Sometimes people ask me how I got into aviation. And, I say “I got into aviation by accident.” It’s a true, but serendipitous story. When I was 17 years old, I heard on my car radio that there had been a plane crash on approach to Columbia Metropolitan Airport. I decided to go see if I could find it. As I approached the crash sight, I saw the coroner and decided to tuck in close to him. As he talked towards the accident sight, I stayed close to him. And as the law enforcement officers raised the yellow tape for him, I slipped in with him. And, don’t ask me how this happened, but on the way home, I drove by the airport and stopped in to Miller Aviation and signed up for flying lessons.
So, yes, I sort of got into aviation by accident.
As I progressed through my pilot certificates and ratings, I would think of that accident. Sometimes I would return to the accident sight. I would try to understand what was going on in the cockpit of that aircraft as they approached Columbia Metro on low overcast day.
And, while at USC, instead of studying whatever I was supposed to be studying, I would spend countless hours sitting on the floor of the USC Government Documents Library, reading NTSB accident reports.
So, although perhaps I got in to aviation “by accident,” so to speak, I truly had a lifetime fascination with accident investigation and working to prevent accidents.
Speaking of aircraft accidents, I have a rather unusual airmail collection the 1920’s and early 30’s. What makes my collection unusual is that this airmail often didn’t make it to its destination because it was in a plane crash.
In 1931 a Fokker F-10A operated by Transcontinental and Western Air (TWA) crashed in Kansas, killing all onboard including famed Notre Dame football coach, Knute Rockne. The nation was stunned. No attempt was made to secure the accident site, and souvenir hunters carted away anything that could be carried by hand, including the propellers and fuselage.
It’s probably fair to say the investigation was botched and overshadowed by the public perception of secrecy, incompetence, and conspiracy.

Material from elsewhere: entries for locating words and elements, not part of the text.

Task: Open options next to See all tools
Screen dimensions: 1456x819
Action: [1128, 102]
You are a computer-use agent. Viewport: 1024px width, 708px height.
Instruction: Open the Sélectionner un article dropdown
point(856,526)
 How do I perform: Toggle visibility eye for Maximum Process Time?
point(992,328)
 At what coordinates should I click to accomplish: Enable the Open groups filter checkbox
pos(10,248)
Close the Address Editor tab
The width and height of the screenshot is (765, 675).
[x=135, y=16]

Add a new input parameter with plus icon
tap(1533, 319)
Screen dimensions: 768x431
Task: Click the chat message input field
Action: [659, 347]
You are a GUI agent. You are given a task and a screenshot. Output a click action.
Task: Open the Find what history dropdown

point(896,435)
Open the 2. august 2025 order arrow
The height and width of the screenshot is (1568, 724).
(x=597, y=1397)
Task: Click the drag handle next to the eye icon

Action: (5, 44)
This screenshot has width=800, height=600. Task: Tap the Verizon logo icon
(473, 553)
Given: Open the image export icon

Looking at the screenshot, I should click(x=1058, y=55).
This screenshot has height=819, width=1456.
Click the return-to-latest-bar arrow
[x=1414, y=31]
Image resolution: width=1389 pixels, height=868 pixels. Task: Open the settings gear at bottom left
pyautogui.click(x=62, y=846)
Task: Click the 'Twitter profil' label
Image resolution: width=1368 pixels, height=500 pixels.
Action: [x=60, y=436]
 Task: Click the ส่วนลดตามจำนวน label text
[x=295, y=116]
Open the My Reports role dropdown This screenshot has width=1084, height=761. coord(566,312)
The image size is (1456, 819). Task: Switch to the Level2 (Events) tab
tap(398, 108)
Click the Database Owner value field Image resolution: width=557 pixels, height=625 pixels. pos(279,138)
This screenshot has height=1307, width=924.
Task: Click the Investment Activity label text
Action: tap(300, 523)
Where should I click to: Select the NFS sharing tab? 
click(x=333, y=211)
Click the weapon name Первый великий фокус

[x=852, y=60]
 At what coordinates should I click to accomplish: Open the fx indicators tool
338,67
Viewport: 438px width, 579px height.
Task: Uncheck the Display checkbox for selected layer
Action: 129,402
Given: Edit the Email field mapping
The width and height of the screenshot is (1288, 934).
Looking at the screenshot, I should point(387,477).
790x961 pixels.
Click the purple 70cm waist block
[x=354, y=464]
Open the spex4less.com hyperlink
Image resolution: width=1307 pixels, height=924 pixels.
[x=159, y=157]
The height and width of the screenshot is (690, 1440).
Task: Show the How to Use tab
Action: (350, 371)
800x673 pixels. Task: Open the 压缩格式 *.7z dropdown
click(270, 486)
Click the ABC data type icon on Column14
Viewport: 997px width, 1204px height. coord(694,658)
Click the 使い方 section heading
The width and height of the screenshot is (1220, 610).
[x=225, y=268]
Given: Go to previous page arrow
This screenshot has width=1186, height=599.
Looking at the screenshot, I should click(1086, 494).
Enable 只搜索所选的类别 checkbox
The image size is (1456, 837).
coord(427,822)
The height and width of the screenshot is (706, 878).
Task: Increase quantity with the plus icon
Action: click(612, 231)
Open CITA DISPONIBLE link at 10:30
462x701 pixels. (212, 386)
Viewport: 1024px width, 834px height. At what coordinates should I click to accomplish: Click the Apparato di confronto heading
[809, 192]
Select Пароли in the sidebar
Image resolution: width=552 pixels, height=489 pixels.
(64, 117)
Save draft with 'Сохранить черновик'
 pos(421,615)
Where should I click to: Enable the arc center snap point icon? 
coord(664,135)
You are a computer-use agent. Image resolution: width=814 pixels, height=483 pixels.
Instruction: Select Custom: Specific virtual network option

In response, in Air Commerce Act was amended to require that reports on probable causes of fatal aircraft crashes be made public.
In 1935, a DC-2 crashed in Missouri, claiming five lives including a US Senator. Public debate and criticism over the cause of the crash demonstrated the need for an independent investigative body.
Although it has been through various iterations since then that accident laid the basic foundation for what today is the NTSB.
I will have to say that working at the NTSB is very rewarding. I am proud to be the first South Carolinian to serve on the Board.
I do feel that our work is very important, and I do believe it saves lives.
My wife told me once, “Robert, you’re perfect for this job. After all, all you do it sit around and criticize people.” Well, there may be some truth to that, but we at the Safety Board don’t criticize without reason. We call it the way we see it and we don’t pull any punches. When transportation accidents happen, it is our job to conduct an honest, objective, timely and unbiased investigation.
And, sometimes what we say makes people uncomfortable.
Tomorrow is the one year anniversary of the Colgan Air accident at Buffalo that claimed 50 lives. I will discuss that accident tomorrow morning when I speak.
One of the things that resonates from that accident is lack of professionalism. The captain has the responsibility to set the tone for a flight, and unfortunately, the tone that he set ended on a sour note.
I look forward to discussing this accident with you tomorrow morning.
In closing, thank you again for honoring me. I am proud to be a part of South Carolina aviation and keep up the great work that you are doing.